Taking the figures up to 1913, bread prices rise due to currency movements (an import dependency) as well as variable levels of market availability. Meat prices, too, show a series of significant increases. The basic {index year = 1900} presentation conceals a lot of underlying trends. The difference is plain for all to see when the index weighting factors are applied from the footnote to the data. The result is a much lumpier dataset when the modified index numbers are applied (yellow box, above).

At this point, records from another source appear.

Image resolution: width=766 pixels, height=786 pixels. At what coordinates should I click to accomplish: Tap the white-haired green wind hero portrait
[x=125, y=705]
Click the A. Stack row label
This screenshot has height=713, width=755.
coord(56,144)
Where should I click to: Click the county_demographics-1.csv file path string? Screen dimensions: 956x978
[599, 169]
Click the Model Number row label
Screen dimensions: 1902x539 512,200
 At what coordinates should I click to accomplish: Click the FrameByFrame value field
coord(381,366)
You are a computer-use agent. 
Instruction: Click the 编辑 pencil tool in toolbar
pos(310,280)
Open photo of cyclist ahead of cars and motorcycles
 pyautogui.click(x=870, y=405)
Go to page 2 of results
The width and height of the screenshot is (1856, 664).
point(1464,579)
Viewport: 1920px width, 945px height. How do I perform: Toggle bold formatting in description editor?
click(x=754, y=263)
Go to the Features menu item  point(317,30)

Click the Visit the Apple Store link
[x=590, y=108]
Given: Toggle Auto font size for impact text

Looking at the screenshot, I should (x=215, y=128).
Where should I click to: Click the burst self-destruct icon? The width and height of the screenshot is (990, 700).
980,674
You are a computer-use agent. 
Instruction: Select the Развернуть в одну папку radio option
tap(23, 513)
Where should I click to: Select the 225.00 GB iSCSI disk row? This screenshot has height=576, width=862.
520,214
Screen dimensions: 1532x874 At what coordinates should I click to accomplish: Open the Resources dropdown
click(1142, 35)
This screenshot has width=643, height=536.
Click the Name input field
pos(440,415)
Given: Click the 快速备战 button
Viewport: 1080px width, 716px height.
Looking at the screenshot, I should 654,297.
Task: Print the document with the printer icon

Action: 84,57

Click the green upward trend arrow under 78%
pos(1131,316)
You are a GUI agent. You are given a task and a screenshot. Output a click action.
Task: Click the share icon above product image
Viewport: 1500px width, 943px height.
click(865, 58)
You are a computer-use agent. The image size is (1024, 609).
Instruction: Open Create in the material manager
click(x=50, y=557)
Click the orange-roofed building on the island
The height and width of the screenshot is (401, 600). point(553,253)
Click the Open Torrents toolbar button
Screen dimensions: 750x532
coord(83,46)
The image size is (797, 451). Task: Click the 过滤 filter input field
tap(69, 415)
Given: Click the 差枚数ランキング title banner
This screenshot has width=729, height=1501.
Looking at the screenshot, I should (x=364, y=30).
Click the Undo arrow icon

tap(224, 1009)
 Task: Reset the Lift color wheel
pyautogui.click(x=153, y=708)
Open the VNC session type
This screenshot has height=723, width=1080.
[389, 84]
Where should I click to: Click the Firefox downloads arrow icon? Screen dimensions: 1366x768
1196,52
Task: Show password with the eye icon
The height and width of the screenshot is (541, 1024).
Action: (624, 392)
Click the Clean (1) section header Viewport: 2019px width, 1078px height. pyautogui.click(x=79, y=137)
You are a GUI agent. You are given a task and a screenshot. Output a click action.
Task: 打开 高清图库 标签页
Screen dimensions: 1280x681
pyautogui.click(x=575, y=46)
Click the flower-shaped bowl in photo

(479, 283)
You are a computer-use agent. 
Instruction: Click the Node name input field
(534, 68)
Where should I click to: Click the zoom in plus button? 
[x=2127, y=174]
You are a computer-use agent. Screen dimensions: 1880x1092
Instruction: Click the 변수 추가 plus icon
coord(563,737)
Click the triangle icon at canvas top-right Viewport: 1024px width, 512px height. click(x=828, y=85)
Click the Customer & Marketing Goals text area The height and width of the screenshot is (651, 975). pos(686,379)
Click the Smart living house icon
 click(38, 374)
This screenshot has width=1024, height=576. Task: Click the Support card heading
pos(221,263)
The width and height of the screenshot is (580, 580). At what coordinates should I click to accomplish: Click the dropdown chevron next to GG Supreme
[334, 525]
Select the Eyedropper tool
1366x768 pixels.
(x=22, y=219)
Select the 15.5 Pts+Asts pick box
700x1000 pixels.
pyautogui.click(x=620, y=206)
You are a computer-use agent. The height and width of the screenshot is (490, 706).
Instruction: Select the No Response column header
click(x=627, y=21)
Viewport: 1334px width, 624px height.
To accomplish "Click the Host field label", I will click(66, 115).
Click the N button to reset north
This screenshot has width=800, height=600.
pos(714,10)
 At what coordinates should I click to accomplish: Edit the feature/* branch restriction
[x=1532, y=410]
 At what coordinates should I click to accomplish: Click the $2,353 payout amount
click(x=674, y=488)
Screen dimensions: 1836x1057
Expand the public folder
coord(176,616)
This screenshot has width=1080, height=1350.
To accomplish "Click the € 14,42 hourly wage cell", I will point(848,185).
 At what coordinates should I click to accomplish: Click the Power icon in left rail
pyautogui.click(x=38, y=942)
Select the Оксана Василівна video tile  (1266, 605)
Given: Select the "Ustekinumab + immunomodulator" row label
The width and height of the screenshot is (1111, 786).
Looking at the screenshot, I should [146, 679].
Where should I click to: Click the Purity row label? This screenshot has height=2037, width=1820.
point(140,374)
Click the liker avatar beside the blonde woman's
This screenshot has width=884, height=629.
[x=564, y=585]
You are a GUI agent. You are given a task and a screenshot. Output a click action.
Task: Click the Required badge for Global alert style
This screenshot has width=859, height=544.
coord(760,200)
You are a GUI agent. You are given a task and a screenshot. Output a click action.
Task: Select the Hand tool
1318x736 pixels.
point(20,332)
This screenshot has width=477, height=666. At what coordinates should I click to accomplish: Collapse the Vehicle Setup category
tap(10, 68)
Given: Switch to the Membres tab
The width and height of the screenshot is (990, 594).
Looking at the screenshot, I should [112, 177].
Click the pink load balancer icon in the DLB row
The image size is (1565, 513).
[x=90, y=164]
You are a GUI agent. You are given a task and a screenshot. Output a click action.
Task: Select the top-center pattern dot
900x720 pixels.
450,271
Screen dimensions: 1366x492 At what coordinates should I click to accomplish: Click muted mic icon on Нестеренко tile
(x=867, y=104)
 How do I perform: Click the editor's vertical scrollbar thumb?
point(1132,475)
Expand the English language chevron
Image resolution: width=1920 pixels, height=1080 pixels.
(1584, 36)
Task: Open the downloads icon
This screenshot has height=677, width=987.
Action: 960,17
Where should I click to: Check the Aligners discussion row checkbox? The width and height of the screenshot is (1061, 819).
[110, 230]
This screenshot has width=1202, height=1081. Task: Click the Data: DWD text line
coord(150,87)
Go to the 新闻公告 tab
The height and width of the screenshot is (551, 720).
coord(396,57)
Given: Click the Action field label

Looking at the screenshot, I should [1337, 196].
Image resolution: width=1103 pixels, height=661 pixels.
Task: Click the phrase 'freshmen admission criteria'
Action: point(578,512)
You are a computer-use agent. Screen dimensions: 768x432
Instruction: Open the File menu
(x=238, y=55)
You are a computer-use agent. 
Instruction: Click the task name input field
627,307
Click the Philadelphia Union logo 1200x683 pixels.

In a spreadsheet, the year looks like this:
Applied to a small sample, it starts to look like this:
At this point, it would be tempting to go in search of grocery prices, but in a period of sustained change there are easier data to gather. Take bread at the turn of the twentieth century: adding the category index adjustment to the headline figure means a total weighting of 187 for a basic product. The cornerstone of a working class diet, no less. Meat and dairy are more costly, but consumed by a more affluent group of people. Sugar, on the other hand, has modest weighting but is a sought-after category, trading strongly to every sector in the food industry: manufacturers, wholesalers, innkeepers, caterers and retailers, not to mention arcane outlets that history was about to consign to learned footnotes. We are on the lookout for qualitative data that can tell a story rather than a dusting of quantitative data that turns us into Oliver Twist, asking for more.
The Royal Commission on Food Prices opened on Wednesday December 10, took evidence over four days, shut down over Christmas, reconvening on New Year’s Eve and worked on New Year’s Day. At this stage in the proceedings, it is worth emphasising that prices will be quoted at face value and that the historical value of the pound was constantly changing throughout these years. There may be instances when particularly clear or striking examples occur, in which case they will be covered.
The first port of call for official figures is the Board of Trade. Working from its 1907 census of production, the prewar economy was valued at around two billion pounds (2 x 10 to the power of nine). This figure is described as “…the real income of the United Kingdom at the time to which that inquiry related.” There are a number of categories for goods consumed, each relating to the number of companies the goods went through to reach the end user: “…it was estimated that [the] charges of distribution, including the cost of transport amounted to something between one-half and two-thirds of the value of the goods at the place of production or importation.”
The aggregate value of agricultural imports (ie including some non-food products eg seeds, plants, flowers) at this time was £531,900,000, incurring £63,000,000 in customs duty and raising the customs value (in its current usage) to £595,000,000 before the goods go on to end users.